Deep Album Cuts Vol. 228: Ike & Tina Turner





Yesterday, I collected deep cuts from Tina Turner's solo career. Today, I'm going back to the Ike & Tina Turner catalog. 

Ike & Tina Turner deep album cuts (Spotify playlist):

1. A Letter From Tina
2. If
3. The Groove
4. Sleepless
5. Won't You Forgive Me
6. Those Ways
8. Don't Play Me Cheap
9. Pretend
10. Gonna Find Me A Substitute
11. Tinaroo
12. Hold On Baby
13. Save The Last Dance For Me
14. Every Day I Have To Cry
15. You Don't Love Me (Yes I Do)
16. Early In The Morning
17. I Smell Trouble
18. It Ain't Right (Lovin' To Be Lovin')
19. Unlucky Creature
20. Contact High
21. Let It Be
22. You Can Have It
23. What You Don't See (Is Better Yet)
24. Pick Me Up (Take Me Where Your Home Is)
25. Moving Into Hip Style - A Trip Child!
26. Help Him
27. Popcorn
28. I Had A Notion

Tracks 1 and 2 from The Soul of Ike & Tina Turner (1961)
Track 3 from Ike & Tina Turner's Kings Of Rhythm Dance (1962)
Tracks 4 and 5 from Dynamite! (1962)
Tracks 6, 7 and 8 from Don't Play Me Cheap (1963)
Tracks 9 and 10 from It's Gonna Work Out Fine (1963)
Tracks 11, 12 and 13 from River Deep - Mountain High (1966)
Tracks 14, 15 and 16 from The Hunter (1969)
Tracks 17, 18 and 19 from Come Together (1970)
Tracks 20, 21 and 22 from Workin' Together (1970)
Tracks 23, 24 and 25 from 'Nuff Said (1971)
Tracks 26, 27 and 28 from Let Me Touch Your Mind (1972)

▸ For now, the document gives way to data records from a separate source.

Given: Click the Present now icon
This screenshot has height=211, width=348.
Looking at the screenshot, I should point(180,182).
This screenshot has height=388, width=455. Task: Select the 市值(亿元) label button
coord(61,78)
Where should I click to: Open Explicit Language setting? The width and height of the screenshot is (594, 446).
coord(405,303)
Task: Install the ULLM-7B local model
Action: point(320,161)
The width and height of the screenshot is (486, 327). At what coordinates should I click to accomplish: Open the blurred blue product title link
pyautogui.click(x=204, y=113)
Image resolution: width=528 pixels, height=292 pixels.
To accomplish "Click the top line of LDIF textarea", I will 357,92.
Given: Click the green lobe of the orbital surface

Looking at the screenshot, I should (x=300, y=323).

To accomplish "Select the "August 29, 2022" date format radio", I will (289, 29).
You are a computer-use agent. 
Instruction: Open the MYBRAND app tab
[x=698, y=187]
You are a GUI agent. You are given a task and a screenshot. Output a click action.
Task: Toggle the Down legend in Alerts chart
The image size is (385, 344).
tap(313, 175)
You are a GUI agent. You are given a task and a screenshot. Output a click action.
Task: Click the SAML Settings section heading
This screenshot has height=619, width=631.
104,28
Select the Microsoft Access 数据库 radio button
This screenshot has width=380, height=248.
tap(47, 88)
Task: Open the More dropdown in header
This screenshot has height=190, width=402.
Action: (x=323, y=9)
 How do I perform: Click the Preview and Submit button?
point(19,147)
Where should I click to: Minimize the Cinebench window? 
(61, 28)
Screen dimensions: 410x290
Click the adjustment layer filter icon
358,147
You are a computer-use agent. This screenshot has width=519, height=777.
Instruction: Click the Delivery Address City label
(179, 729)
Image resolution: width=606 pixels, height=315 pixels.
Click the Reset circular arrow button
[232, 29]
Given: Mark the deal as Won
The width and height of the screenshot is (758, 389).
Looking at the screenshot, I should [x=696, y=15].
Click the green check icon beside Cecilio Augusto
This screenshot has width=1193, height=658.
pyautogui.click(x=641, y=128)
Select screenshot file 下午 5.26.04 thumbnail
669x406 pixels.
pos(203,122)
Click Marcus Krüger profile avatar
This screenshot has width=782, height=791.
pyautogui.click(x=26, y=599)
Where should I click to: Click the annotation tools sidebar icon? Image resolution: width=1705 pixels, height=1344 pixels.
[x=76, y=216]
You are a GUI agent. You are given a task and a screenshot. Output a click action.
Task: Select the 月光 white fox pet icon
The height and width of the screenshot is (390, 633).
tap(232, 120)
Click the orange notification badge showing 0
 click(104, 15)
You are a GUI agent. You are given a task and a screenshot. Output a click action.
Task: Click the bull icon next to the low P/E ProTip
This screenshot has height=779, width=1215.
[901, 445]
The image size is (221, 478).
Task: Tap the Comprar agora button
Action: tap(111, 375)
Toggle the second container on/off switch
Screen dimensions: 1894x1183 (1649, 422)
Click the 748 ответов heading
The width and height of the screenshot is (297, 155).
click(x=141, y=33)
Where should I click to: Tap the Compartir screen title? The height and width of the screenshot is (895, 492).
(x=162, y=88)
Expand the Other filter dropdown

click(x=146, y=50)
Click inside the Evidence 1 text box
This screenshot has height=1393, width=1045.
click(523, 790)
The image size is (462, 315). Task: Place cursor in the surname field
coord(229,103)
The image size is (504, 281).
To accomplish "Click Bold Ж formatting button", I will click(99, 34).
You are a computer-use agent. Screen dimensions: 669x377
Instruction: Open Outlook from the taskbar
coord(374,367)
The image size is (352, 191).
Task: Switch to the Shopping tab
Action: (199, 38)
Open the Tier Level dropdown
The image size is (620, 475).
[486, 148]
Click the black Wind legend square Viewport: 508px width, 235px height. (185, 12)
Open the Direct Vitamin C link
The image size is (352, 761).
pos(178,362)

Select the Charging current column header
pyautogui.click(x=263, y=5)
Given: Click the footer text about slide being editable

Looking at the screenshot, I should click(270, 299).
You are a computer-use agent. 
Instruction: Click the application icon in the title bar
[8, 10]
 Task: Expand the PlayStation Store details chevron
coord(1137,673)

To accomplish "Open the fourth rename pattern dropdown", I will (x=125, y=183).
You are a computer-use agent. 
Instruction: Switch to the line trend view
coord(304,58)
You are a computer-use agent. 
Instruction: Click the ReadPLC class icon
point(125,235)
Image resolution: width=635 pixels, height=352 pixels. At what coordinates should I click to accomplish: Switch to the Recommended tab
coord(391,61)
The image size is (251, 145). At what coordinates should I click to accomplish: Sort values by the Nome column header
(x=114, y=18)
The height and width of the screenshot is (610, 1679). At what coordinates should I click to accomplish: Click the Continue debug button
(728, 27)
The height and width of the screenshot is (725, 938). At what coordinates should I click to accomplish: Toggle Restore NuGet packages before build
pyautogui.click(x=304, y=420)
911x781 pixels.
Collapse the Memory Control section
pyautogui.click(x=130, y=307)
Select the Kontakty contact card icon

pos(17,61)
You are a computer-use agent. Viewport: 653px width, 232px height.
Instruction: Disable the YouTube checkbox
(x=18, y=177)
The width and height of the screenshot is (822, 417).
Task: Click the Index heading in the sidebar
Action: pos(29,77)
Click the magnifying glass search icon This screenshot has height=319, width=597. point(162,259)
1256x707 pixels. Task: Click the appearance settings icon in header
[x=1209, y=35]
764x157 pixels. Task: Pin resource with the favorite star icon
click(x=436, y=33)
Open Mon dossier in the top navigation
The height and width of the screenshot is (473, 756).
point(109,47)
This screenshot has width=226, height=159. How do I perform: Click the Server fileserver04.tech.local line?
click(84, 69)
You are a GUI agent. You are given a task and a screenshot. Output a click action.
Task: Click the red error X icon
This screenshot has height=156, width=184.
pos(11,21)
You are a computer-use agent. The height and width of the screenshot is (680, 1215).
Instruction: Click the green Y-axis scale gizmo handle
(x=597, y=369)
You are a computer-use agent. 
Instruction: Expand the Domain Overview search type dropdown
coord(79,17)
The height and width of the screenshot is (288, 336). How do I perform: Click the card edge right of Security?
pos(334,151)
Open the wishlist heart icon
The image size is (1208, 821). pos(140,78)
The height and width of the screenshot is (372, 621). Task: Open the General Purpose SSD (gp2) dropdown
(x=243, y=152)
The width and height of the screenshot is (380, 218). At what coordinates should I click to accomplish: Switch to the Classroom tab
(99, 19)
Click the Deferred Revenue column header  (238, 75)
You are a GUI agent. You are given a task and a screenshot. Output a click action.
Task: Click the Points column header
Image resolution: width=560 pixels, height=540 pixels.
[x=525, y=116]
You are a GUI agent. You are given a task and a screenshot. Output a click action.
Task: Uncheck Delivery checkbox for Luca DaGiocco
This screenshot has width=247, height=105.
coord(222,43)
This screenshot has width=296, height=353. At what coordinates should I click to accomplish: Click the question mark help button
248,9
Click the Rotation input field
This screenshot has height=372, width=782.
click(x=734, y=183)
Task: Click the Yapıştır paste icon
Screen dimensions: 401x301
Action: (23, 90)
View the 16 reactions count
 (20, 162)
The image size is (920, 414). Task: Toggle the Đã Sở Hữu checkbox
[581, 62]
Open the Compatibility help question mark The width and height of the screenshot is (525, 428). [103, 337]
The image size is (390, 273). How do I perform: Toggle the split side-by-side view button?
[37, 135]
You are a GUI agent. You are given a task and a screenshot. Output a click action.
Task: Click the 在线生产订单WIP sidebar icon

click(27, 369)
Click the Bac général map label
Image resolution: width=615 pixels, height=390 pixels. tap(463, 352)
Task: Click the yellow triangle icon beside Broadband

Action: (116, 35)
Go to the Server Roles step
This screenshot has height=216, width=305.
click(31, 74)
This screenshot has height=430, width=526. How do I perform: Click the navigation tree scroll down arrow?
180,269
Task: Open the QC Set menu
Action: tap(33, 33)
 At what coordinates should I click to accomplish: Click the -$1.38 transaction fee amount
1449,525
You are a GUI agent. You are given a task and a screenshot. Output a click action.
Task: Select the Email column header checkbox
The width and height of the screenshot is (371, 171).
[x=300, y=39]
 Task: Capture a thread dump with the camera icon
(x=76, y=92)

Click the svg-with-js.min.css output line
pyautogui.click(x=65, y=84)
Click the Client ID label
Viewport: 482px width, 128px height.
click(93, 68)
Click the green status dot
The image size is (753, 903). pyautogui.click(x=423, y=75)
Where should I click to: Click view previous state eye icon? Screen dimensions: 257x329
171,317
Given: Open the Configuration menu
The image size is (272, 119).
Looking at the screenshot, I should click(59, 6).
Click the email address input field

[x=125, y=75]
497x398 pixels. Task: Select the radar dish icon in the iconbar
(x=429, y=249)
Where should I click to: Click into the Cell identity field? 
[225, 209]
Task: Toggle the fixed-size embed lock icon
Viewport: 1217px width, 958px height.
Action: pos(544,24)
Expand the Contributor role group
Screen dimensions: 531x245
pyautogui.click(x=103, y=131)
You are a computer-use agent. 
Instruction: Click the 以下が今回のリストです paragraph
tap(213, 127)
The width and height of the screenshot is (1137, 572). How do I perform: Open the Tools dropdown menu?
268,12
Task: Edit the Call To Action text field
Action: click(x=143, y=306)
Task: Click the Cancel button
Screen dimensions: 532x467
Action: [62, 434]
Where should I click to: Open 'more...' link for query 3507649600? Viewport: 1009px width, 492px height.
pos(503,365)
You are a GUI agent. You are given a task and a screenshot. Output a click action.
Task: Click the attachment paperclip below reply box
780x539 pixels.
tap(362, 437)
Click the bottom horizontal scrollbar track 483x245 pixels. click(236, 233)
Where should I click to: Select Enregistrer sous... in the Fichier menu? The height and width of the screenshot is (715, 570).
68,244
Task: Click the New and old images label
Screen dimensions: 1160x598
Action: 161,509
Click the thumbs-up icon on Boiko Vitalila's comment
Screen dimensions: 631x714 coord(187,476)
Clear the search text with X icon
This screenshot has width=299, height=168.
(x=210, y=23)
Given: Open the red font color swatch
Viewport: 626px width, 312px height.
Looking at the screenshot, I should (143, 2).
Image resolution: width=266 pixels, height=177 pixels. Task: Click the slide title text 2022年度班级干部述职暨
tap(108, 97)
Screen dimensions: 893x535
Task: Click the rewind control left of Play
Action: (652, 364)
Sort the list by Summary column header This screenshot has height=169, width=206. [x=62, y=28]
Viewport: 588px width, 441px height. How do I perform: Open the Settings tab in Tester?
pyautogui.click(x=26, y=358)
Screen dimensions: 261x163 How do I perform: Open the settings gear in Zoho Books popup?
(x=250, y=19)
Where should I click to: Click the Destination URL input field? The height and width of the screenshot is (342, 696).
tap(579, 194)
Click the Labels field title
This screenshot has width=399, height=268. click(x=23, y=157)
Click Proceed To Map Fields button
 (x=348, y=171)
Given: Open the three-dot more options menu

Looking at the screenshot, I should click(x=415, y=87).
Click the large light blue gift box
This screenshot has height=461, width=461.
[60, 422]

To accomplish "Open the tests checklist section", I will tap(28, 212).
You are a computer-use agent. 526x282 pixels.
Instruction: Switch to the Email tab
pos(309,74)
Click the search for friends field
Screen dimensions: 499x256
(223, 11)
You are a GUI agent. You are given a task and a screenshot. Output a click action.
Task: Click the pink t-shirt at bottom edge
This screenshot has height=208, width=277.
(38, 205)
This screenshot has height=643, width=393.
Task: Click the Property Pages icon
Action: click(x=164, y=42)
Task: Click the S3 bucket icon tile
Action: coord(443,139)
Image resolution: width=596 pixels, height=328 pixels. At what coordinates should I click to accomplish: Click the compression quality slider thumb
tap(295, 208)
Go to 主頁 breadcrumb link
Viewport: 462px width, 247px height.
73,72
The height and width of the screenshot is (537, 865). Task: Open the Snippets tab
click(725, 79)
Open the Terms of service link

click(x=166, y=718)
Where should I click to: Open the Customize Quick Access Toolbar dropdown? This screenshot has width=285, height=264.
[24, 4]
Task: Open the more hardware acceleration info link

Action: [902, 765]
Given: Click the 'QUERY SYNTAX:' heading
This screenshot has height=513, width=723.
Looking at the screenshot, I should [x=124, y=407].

Obviously, Ike Turner was a shitty person who beat and abused Tina Turner, which was the first thing I knew about him, since Laurence Fishburne was nominated for an Oscar for portraying him as such when I was a kid. In a way, Ike Turner was the first musical icon whose legacy was completely poisoned by his personal actions, something that happens a bit more regularly now but flippantly called 'cancel culture' instead of accountability or consequences. But Ike is dead now, he spent the last decade or two of his life in disgrace, and was in jail when he was inducted into the Rock and Roll Hall of Fame, so it at least feels like there's no harm in listening to Tina's music with him now and enjoying that part of her catalog. It's a lot more complicated for other current artists who are comparably shitty people just out using money and their fanbases to avoid any kind of accountability. River Deep - Mountain High, half produced by Ike and half produced by convicted murderer Phil Spector, is a great album with a pretty complicated legacy, to say the least. 

Just as Tina Turner's early solo albums are frustratingly missing from streaming services, a lot of her early albums with Ike are unavailable too. There are about 18 Ike & Tina Turner albums (not counting 3 albums their label assembled after they divorced), and only about 11 of them are available in their definitive form on Spotify and so on, mostly albums from the mid-'60s and mid-'70s are missing. Ike & Tina Turner's Kings Of Rhythm Dance is an instrumental album, so Tina isn't actually on it, despite her name and picture on the cover. 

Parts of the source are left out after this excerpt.